Choosing where the control flow lives
The Evaluate-level call: enforce programmatically when the workflow needs determinism, an audit trail, validation gates between steps, or a fixed and repeatable sequence — the steps are known in advance and you want them to run the same way every time. Stay prompt-based when the path is flexible, the model can sensibly self-direct, and the orchestration code would cost more than it saves.

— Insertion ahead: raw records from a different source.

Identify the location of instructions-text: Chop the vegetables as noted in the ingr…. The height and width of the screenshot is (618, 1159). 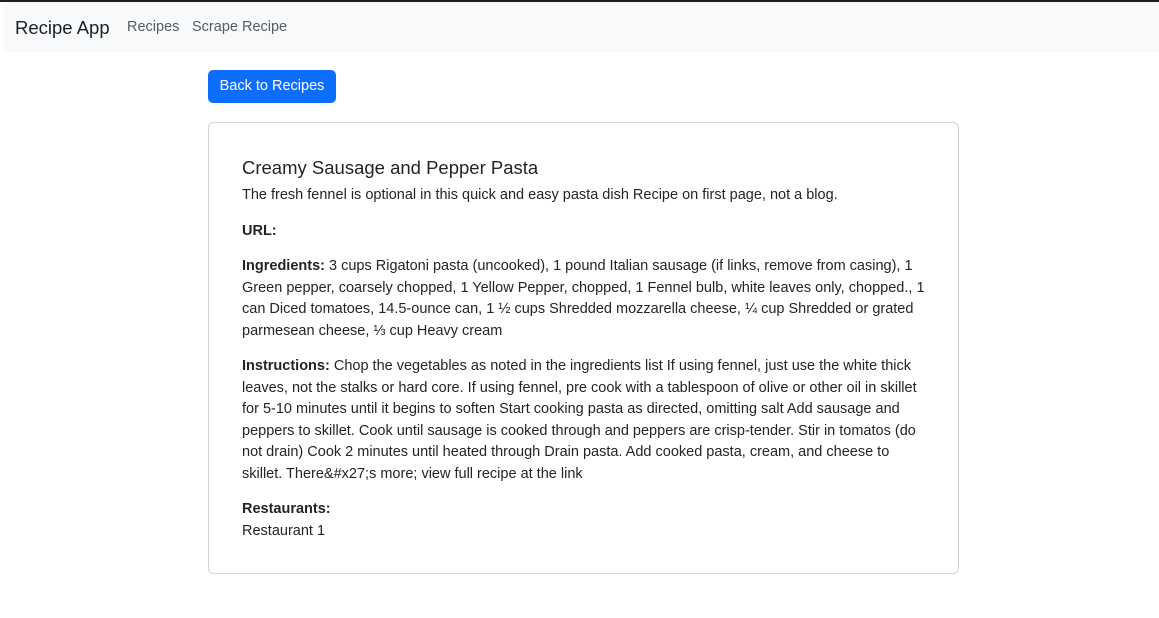
(580, 420).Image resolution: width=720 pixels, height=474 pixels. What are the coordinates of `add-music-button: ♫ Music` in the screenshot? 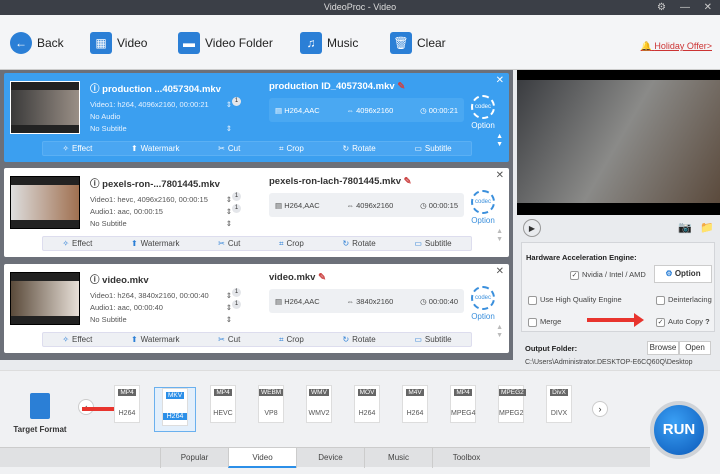 It's located at (329, 43).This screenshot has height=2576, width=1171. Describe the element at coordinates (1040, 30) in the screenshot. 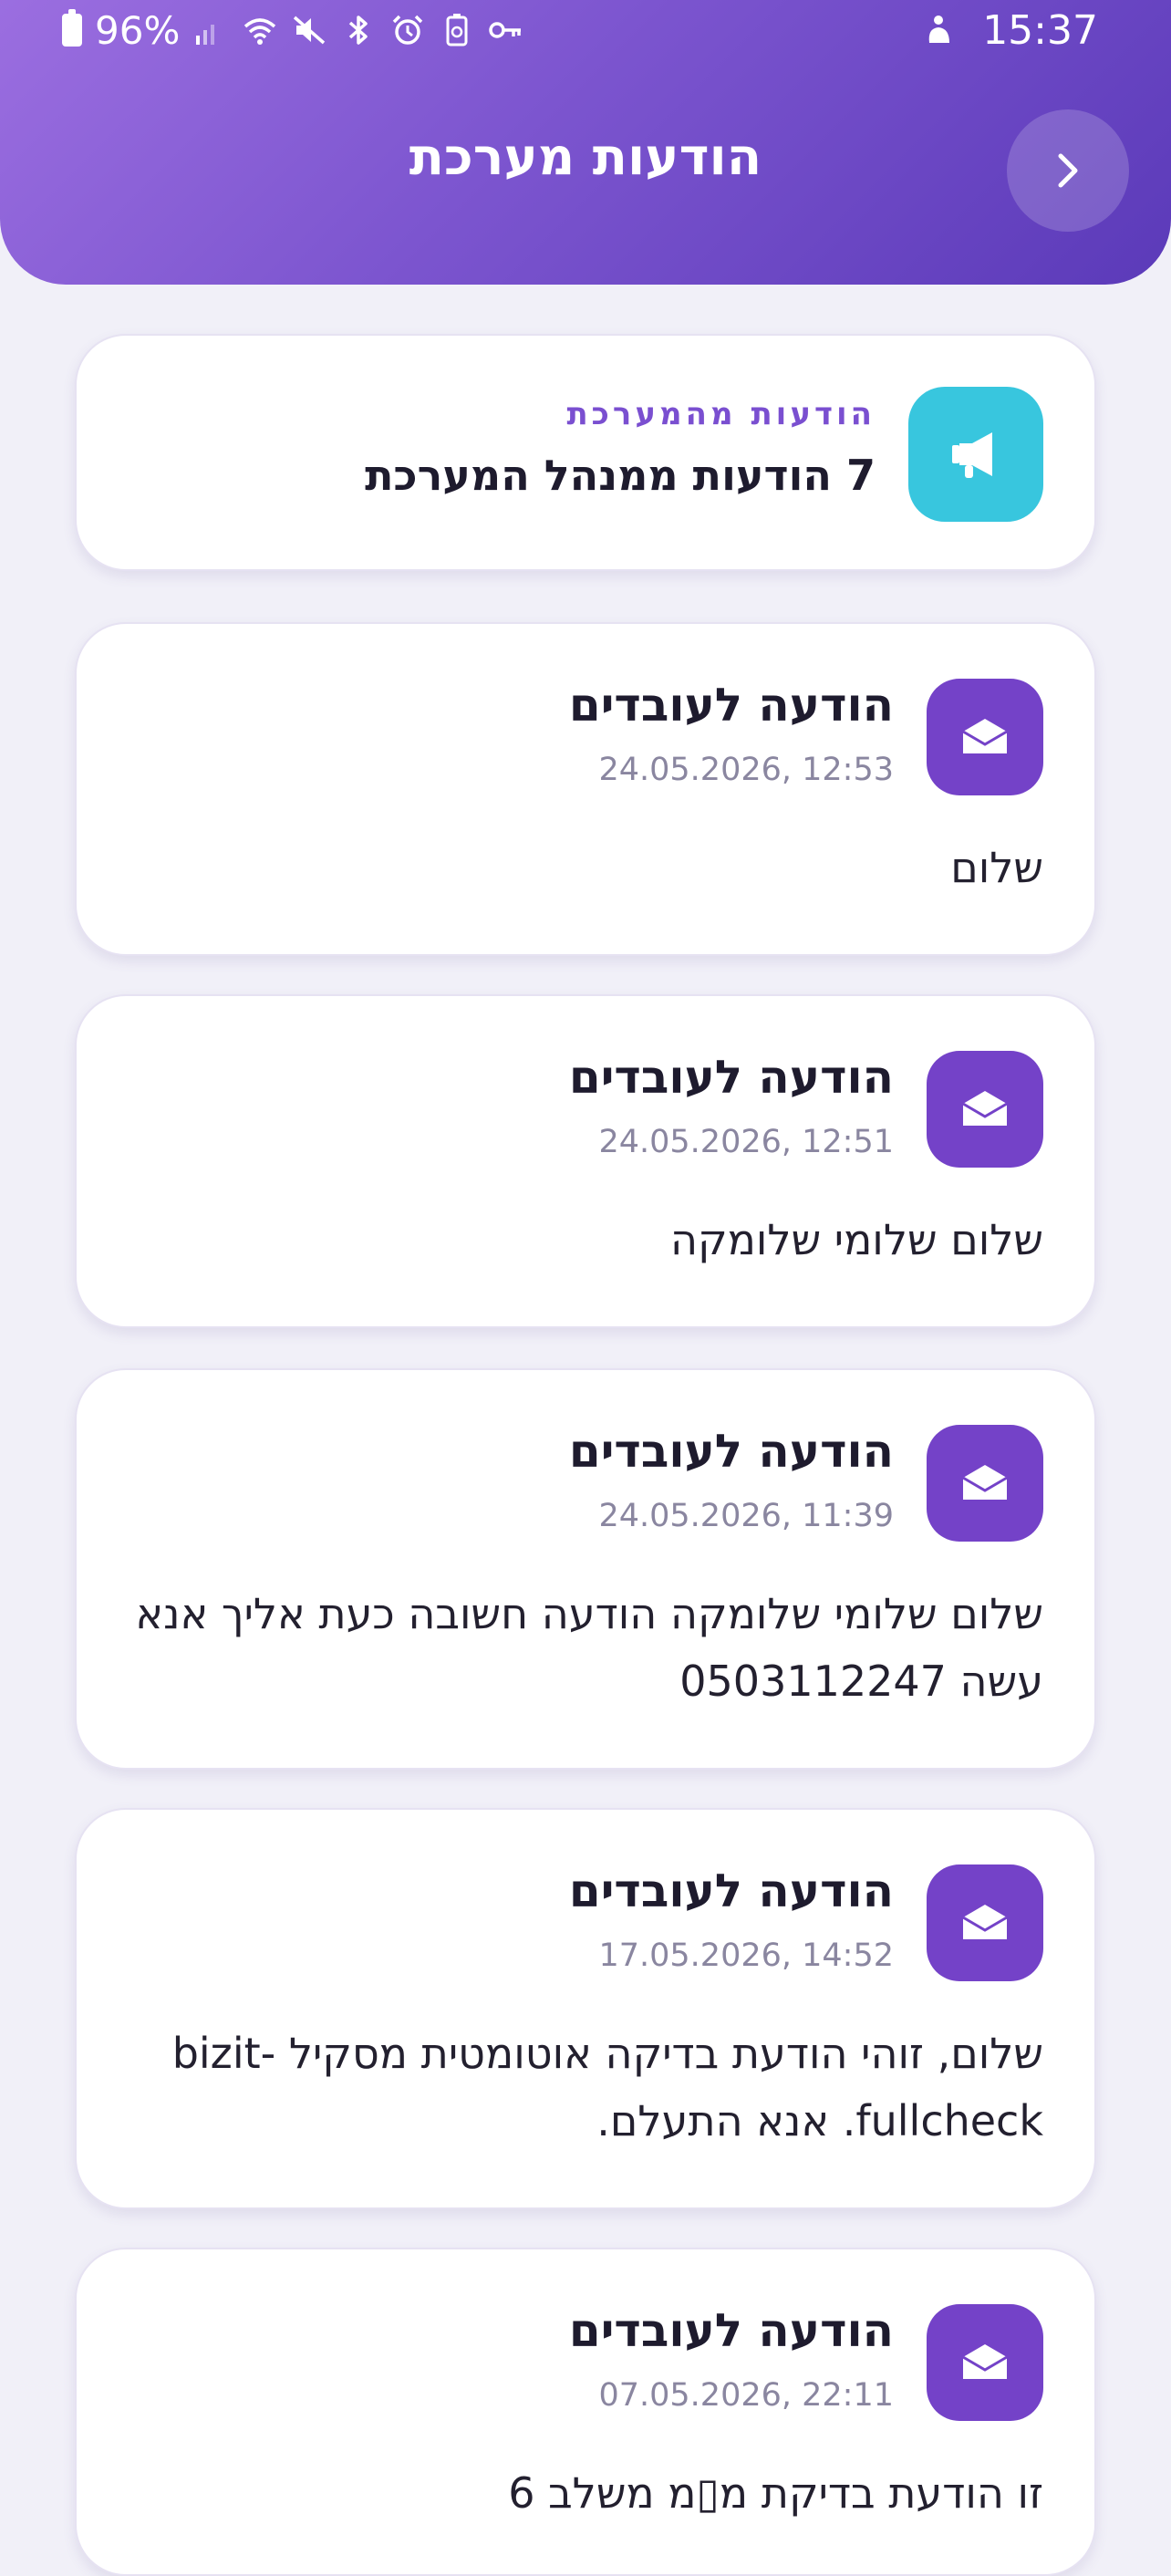

I see `clock: 15:37` at that location. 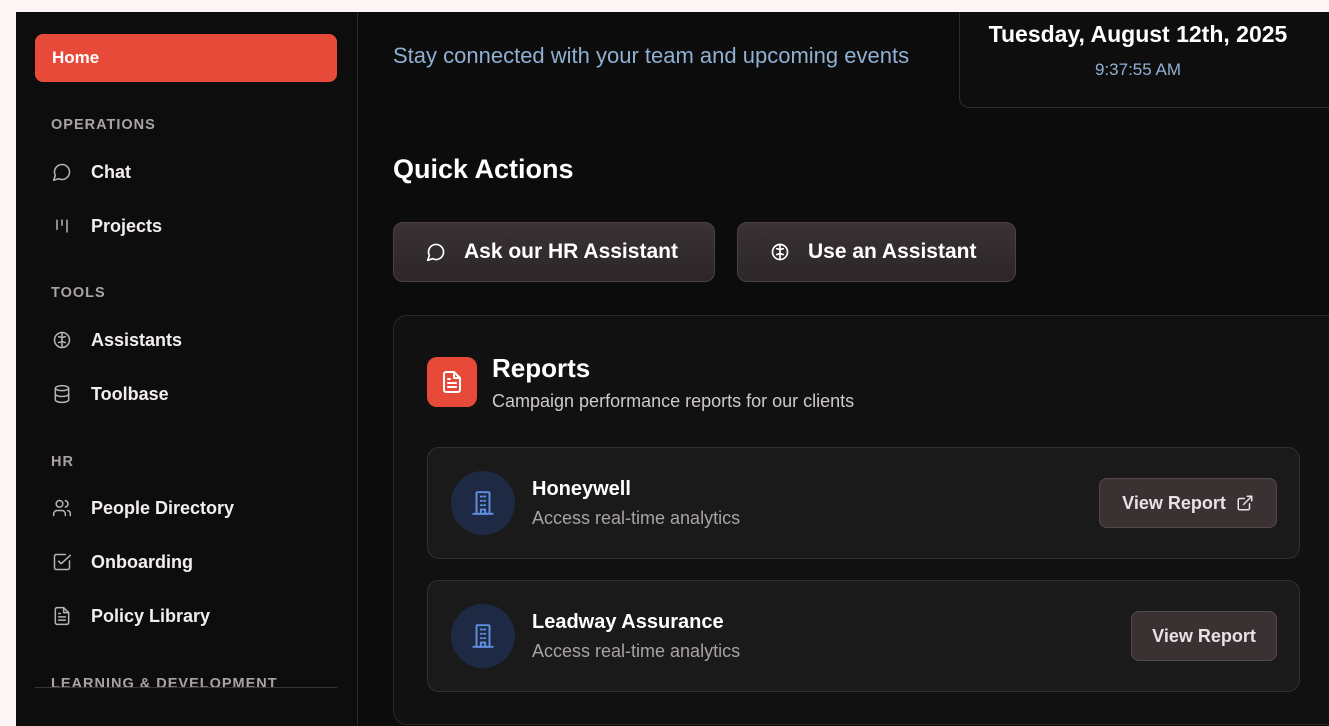 I want to click on sidebar-item-policy-library: Policy Library, so click(x=194, y=616).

This pairs with two neighboring decisions: whether to split into multiple agents at all (D1.2) and whether the decomposition is a fixed pipeline or an adaptive one (D1.6). Enforcement locus is how the steps are driven; those chapters cover whether and into what shape. The mechanics of the validation/retry loop itself — schema vs semantic errors, bounded retries — are developed in D4.4.
Practice
Exercise solutions
Choose (b), but split at one boundary only. The fact-check is failing for the exact reason the Writer/Reviewer pattern addresses — a context biased toward the draft it just produced rationalizes its own claims. Hand the fact-check to a fresh context (a second session or a verification subagent), passing an explicit handoff contract: the draft, the claims to verify, the success criteria, the output format. That is a programmatic handoff — your code routes the draft to the reviewer and the verdict back. Keep research → draft coupled in one context: they are tightly coupled and share state, so a handoff there would only leak fidelity. And do not split all four steps into role-agents — that is the telephone-game pipeline, four lossy handoffs where you needed one. The skill is placing the single split where fresh context buys independence.
Programmatic enforcement puts the control flow in your code — you sequence the steps, pass each output to the next, and can gate between them; choose it when you need determinism, an audit trail, validation gates, or a fixed repeatable sequence. Prompt-based enforcement puts the control flow in the model — it is told the procedure and self-directs; choose it when the path is flexible, the model can sensibly adapt, and orchestration code would cost more than it saves.
The schema is doing a structural check — right shape, fields present, types valid — and is missing the semantic check: whether the content is actually correct (valid JSON can still carry fabricated or contradictory data). The gate should not pass a failing output along; it should reject and retry — re-prompt the failing step with the specific error and only advance once the output passes both the structural and semantic checks.
Exam essentials
- Two enforcement loci: a multi-step workflow’s control flow lives in your code (programmatic — you sequence steps and gate between them; deterministic/auditable) or the model (prompt-based — told the steps, self-directs; flexible).
- Every step boundary is a handoff, and handoffs leak. A sequential chain of role-agents is the most fidelity-fragile arrangement — the telephone game.
- Writer/Reviewer is the handoff that works because the reviewer has fresh context — it can’t defend code it never wrote. Don’t let an author review its own work.
- Carry the contract in a written artifact — a spec file or a test file the next step reads from disk — so the handoff doesn’t depend on re-narration.
- A programmatic validation gate runs a structural check and a semantic check between steps, and on failure rejects and retries rather than propagating the bad output. (The loop in depth: D4.4.)
- Choose programmatic for determinism / audit / gates / fixed sequence; prompt-based for flexible self-direction. (Whether to split = D1.2; pipeline vs adaptive = D1.6.)